### THE REQUEST
Convert the entries, from the line that contains "Where should I click to: Click the red" through the line that contains "Reply to Eve's", into a Markdown table with the columns Row and Entry line, leaving out any blank lines.

### DATA
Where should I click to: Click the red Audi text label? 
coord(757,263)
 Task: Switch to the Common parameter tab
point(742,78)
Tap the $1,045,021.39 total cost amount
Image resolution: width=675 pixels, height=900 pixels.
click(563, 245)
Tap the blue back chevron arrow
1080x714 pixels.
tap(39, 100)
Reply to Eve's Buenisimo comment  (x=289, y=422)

==

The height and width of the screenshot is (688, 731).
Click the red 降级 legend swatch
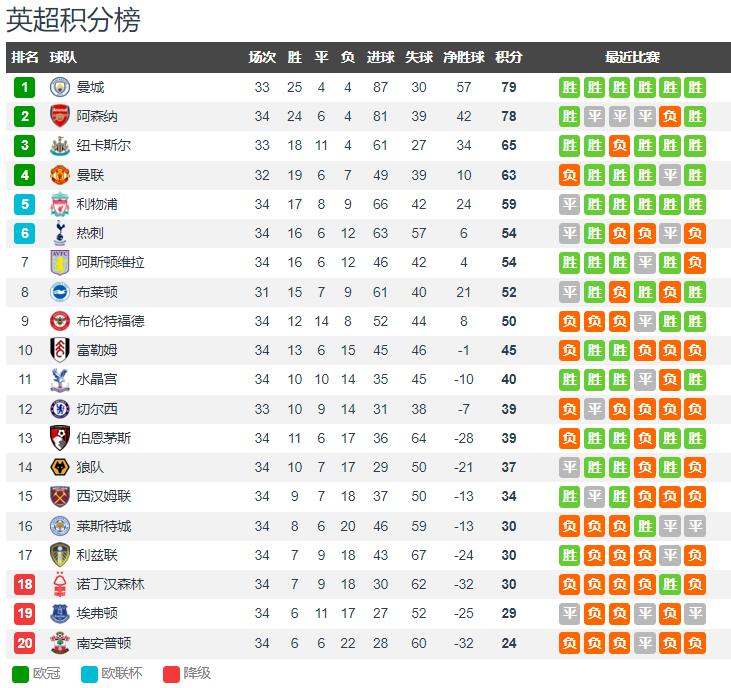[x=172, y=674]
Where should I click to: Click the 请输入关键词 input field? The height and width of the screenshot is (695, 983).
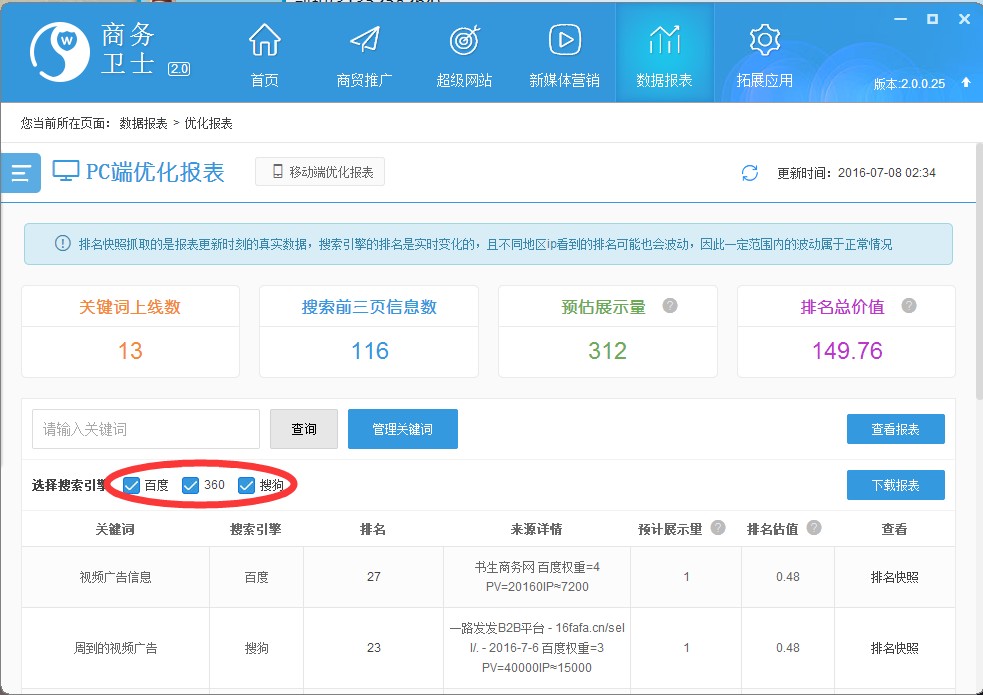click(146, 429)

### OUTPUT
| Row | Entry line |
|---|---|
| 1 | Where should I click to: Click the red Audi text label?  |
| 2 | coord(757,263) |
| 3 |  Task: Switch to the Common parameter tab |
| 4 | point(742,78) |
| 5 | Tap the $1,045,021.39 total cost amount |
| 6 | Image resolution: width=675 pixels, height=900 pixels. |
| 7 | click(563, 245) |
| 8 | Tap the blue back chevron arrow |
| 9 | 1080x714 pixels. |
| 10 | tap(39, 100) |
| 11 | Reply to Eve's Buenisimo comment  (x=289, y=422) |